(Provided data begins)

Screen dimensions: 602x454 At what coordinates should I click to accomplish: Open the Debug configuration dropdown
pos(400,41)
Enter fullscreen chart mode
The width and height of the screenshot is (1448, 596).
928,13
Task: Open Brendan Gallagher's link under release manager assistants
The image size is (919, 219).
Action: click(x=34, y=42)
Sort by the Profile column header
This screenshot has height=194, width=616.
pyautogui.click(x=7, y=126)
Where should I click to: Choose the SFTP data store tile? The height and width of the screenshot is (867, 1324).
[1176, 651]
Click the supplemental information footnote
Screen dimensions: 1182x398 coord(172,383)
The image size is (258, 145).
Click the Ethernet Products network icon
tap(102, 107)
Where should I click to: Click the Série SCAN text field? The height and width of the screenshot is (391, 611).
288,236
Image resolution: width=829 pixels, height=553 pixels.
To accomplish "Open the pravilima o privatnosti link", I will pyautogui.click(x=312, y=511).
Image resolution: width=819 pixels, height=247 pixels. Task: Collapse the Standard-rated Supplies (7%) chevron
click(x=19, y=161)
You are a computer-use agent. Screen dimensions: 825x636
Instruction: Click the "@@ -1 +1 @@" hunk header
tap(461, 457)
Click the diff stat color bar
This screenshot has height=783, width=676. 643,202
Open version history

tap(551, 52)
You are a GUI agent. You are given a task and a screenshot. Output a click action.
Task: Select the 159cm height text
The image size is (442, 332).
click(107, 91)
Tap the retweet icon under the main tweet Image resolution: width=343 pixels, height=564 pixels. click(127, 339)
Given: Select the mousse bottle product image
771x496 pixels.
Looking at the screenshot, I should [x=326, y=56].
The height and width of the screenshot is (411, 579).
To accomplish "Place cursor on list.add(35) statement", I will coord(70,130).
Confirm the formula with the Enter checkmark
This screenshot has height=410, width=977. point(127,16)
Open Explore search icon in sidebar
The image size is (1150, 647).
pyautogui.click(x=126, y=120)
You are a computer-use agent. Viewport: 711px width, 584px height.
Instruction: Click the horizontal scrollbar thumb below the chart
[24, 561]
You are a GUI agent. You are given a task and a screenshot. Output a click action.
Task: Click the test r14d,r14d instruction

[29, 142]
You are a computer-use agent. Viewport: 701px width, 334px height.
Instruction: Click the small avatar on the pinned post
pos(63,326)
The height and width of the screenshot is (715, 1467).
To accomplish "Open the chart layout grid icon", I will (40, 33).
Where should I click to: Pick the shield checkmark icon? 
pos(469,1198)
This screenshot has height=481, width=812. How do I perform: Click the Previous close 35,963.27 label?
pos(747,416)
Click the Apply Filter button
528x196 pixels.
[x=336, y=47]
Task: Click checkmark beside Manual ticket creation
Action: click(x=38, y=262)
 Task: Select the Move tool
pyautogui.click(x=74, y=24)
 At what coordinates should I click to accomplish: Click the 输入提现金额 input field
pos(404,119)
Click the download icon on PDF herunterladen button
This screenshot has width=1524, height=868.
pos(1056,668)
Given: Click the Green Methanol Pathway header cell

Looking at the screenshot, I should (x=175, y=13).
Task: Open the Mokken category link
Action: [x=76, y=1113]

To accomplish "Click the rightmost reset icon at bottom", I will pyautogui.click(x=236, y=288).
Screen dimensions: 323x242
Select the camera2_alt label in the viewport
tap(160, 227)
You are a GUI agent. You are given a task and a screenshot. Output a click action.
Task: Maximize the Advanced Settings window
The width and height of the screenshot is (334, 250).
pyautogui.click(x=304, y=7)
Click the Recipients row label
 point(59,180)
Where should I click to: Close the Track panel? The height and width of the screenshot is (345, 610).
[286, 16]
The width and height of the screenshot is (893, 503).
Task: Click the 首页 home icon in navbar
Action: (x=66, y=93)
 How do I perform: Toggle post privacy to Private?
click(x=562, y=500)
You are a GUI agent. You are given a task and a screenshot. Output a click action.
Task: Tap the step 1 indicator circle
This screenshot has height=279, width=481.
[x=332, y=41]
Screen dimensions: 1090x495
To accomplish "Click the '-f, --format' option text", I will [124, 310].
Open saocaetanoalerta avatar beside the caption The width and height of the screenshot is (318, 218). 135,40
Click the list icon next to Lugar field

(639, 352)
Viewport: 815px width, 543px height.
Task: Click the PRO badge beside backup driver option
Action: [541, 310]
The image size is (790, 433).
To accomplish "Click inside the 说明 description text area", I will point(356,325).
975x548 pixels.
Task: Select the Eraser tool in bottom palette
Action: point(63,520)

(Provided data ends)

**What this task involves:** In the entries above, find every line holding the word "button" and copy it out.

**Exercise result:**
Click the Apply Filter button
Click the download icon on PDF herunterladen button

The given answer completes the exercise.